No próximo dia 6 de Junho às 21.30, no espaço Avenida 211 em Lisboa, inaugura a exposição eNTRONCAMENTO, com Arlindo Silva, Carla Filipe, Isabel Ribeiro, Manuel Santos Maia, Mauro Cerqueira e a dupla Renato Ferrão + Nuno Ramalho.
Haverá uma Sala de Leitura com livros e textos de artista, com propostas de André Sousa + Pedro Magalhães, Carla Filipe, Isabel Ribeiro, José Almeida Pereira, João Sousa Cardoso, Manuel Santos Maia, Mauro Cerqueira, Nuno Ramalho, Susana Chiocca, Renato Ferrão, entre outros.

eNTRONCAMENTO indica um encontro, uma reunião onde é apresentado o trabalho de um conjunto de artistas. É um encontro que possibilita e que se desencadeia na existência de uma acção expositiva. Não existe um papel curatorial, nem o objectivo de enunciar um tema, mas sim o de salientar certos percursos e dar continuidade ao processo de trabalho de cada artista.

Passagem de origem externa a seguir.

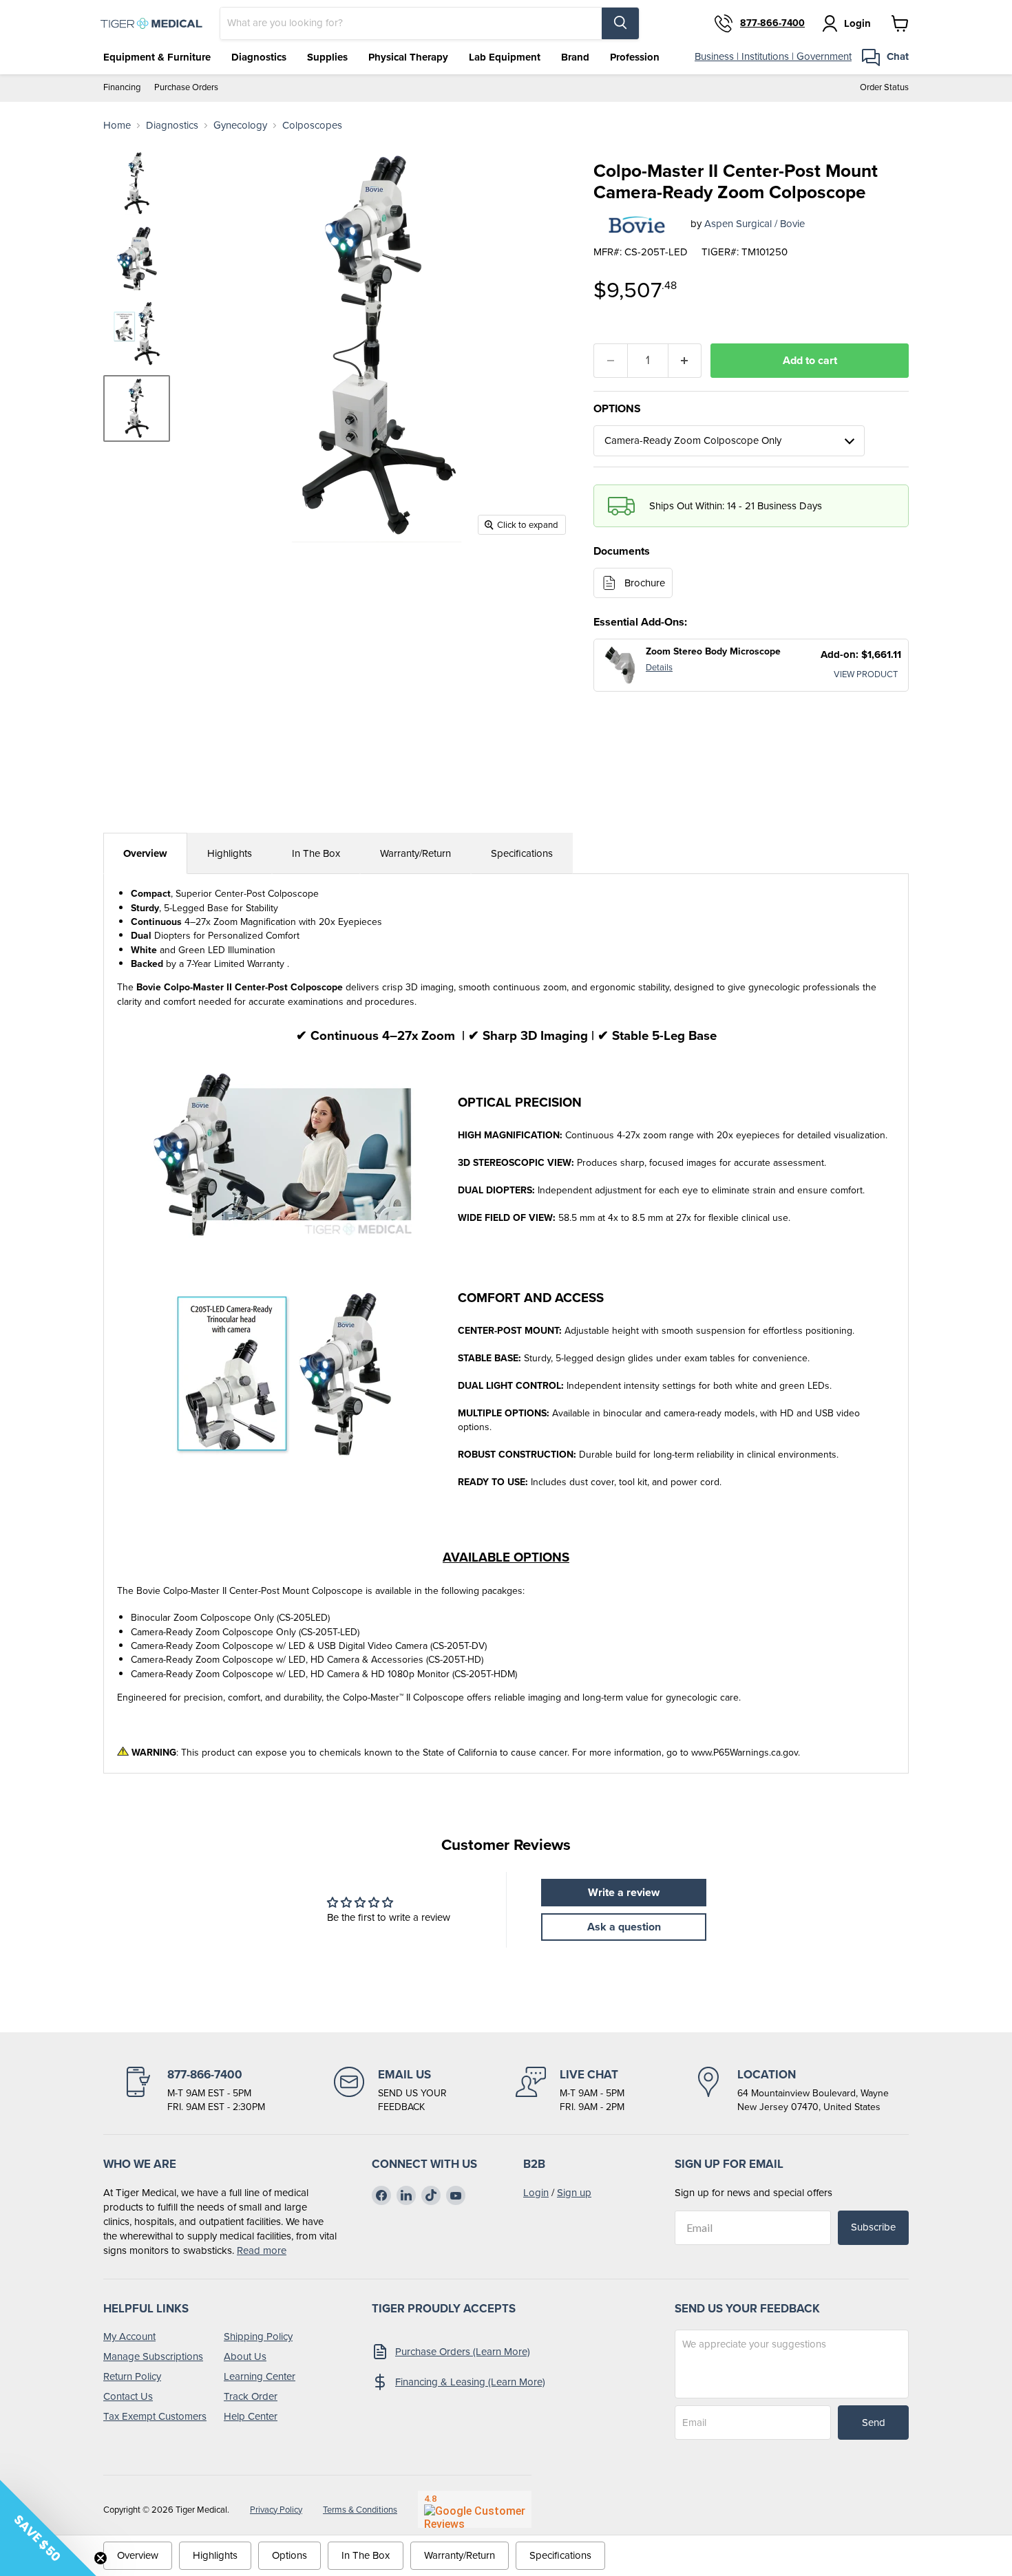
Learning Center (259, 2376)
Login (536, 2192)
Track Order (250, 2396)
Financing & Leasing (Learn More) (470, 2381)
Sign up (574, 2192)
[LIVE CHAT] (570, 2090)
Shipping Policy (258, 2336)
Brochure (644, 582)
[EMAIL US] (390, 2090)
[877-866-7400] (194, 2090)
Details (659, 667)
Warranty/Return (415, 853)
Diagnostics (258, 57)
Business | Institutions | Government (773, 56)
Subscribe (873, 2227)
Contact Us (128, 2396)
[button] (48, 2528)
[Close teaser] (100, 2558)
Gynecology (240, 125)
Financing (121, 88)
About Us (245, 2356)
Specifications (522, 853)
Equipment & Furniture (157, 57)
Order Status (884, 88)
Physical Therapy (408, 57)
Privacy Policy (276, 2509)
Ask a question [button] (624, 1927)
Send (873, 2422)
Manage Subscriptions (153, 2356)
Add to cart (810, 360)
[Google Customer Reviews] (474, 2509)
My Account (129, 2336)
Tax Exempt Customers (155, 2416)
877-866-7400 (772, 23)
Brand (575, 57)
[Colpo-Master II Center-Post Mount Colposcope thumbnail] (136, 183)
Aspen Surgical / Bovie (754, 223)
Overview (145, 853)
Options (289, 2555)
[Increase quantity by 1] (685, 360)
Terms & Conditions (360, 2509)
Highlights (229, 853)
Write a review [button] (624, 1892)
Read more (261, 2250)
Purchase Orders (186, 88)
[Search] (620, 23)
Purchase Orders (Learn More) (462, 2351)
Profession (635, 57)
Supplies (327, 57)
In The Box (316, 853)
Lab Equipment (504, 57)
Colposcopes (312, 125)
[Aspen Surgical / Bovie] (636, 224)
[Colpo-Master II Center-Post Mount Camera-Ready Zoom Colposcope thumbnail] (136, 408)
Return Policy (132, 2376)
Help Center (250, 2416)
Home (117, 125)
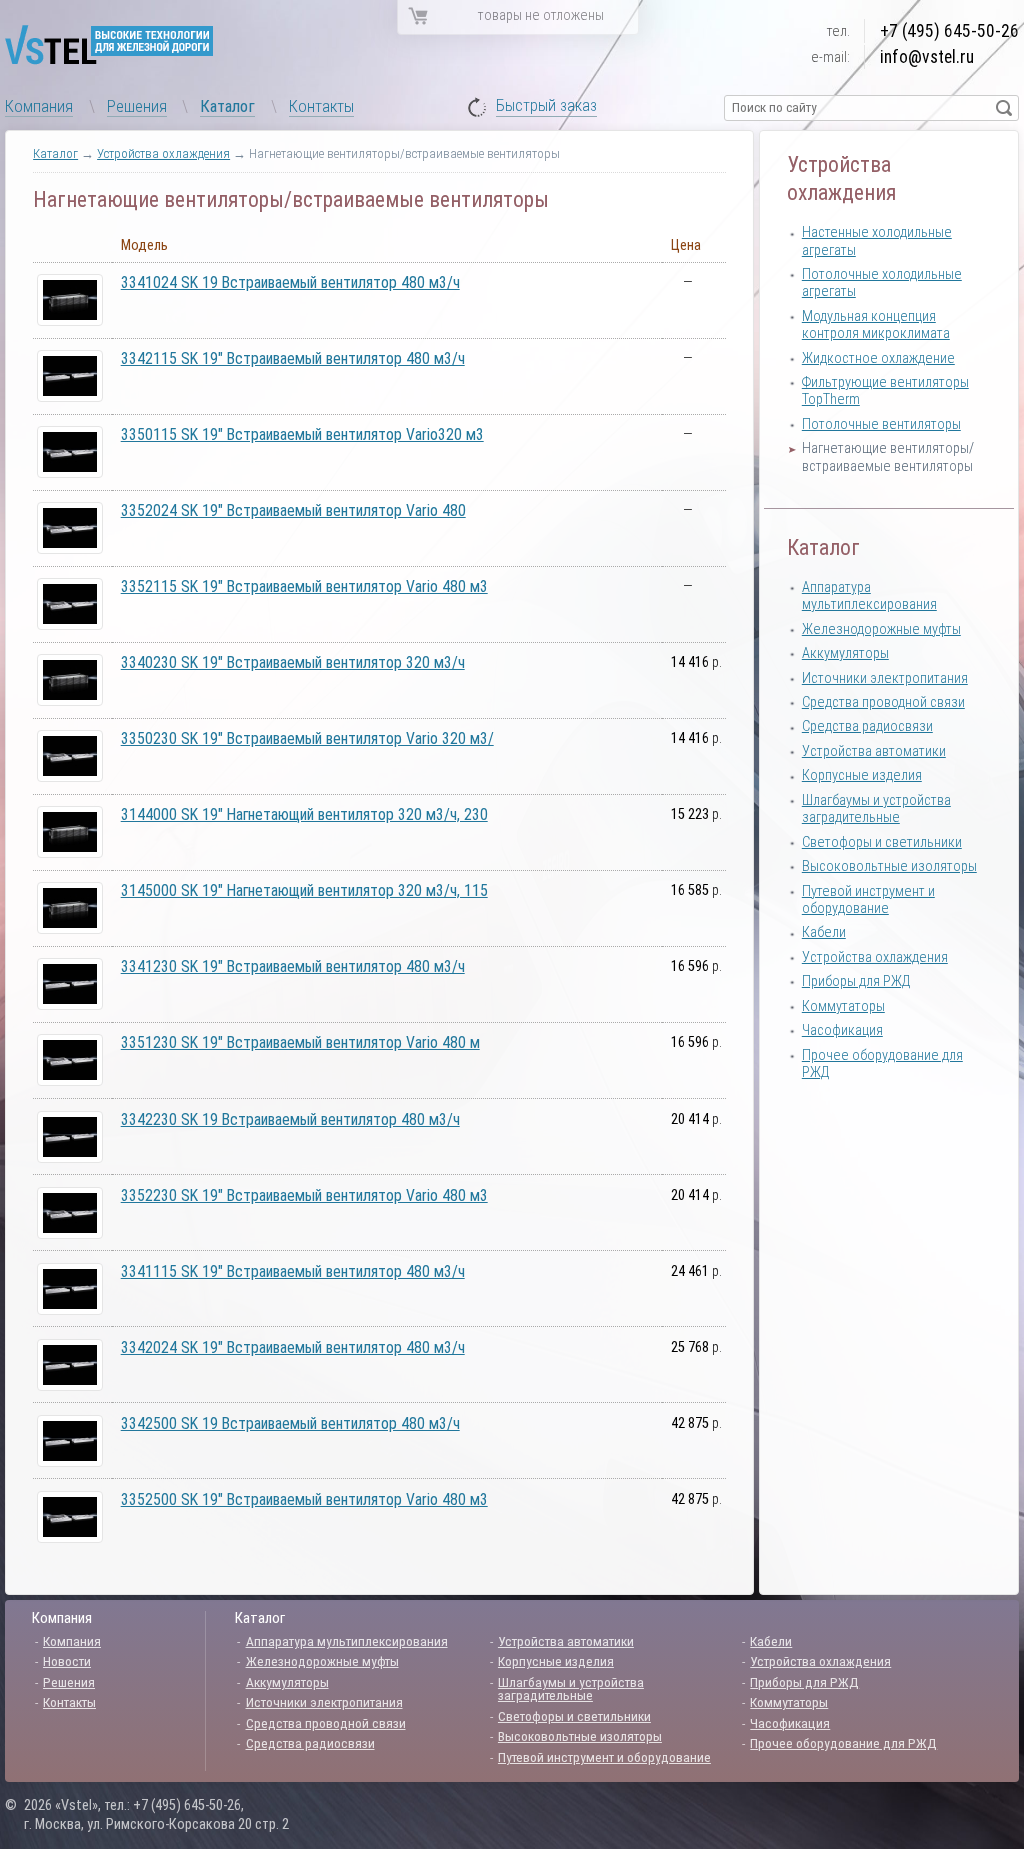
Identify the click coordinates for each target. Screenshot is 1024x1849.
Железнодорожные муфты (881, 629)
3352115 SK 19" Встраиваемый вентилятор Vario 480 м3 (304, 586)
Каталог (227, 106)
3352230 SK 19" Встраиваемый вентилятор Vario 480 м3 (304, 1195)
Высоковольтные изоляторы (889, 866)
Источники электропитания (885, 678)
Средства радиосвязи (867, 726)
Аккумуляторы (845, 653)
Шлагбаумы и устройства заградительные (876, 809)
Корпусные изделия (862, 775)
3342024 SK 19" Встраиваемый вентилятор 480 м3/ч (293, 1347)
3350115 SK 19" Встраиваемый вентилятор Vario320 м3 (302, 434)
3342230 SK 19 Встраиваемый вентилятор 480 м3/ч (290, 1119)
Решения (137, 106)
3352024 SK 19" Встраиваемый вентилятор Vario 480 (293, 510)
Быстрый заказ (546, 106)
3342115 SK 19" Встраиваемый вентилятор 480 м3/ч (293, 358)
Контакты (321, 106)
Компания (39, 106)
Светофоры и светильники (882, 842)
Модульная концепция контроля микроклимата (876, 325)
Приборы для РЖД (856, 981)
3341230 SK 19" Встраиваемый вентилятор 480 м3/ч (293, 966)
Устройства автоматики (874, 751)
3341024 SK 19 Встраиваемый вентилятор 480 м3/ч (290, 282)
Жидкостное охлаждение (878, 358)
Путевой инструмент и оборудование (868, 900)
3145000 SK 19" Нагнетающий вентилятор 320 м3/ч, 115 (304, 890)
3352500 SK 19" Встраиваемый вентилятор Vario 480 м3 (304, 1499)
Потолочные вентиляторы (881, 424)
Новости (67, 1661)
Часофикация (842, 1030)
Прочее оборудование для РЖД (843, 1743)
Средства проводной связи (883, 702)
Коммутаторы (843, 1006)
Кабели (824, 932)
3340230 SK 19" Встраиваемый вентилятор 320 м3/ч (293, 662)
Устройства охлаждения (163, 153)
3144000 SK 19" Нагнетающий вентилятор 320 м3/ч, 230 (304, 814)
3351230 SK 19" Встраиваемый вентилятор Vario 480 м (300, 1042)
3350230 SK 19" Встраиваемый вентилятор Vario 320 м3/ (307, 738)
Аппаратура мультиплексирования (869, 596)
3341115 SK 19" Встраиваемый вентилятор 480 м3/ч (293, 1271)
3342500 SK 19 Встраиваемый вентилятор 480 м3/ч (290, 1423)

O factor expositivo é tão importante quanto o factor de criação, se um é a passagem do virtual ao objectual o outro é a transposição, desvirtualização para o espaço expositivo.

Existe um fio condutor, que passa pela reunião de um grupo de autores que se têm cruzado, frequentemente, ao longo do seu percurso artístico, muitas das vezes em espaços independentes, a maioria dos quais na cidade do Porto. Daí, esta exposição acontecer num espaço como o Avenida: é um lugar que apriori já é familiar.

A escolha dos artistas surge pela familiaridade e proximidade com o seu corpo de trabalho, desde o atelier ao espaço expositivo. Não se trata de um colectivo, mas sim uma espécie de lugar de pertença a quem organiza este evento.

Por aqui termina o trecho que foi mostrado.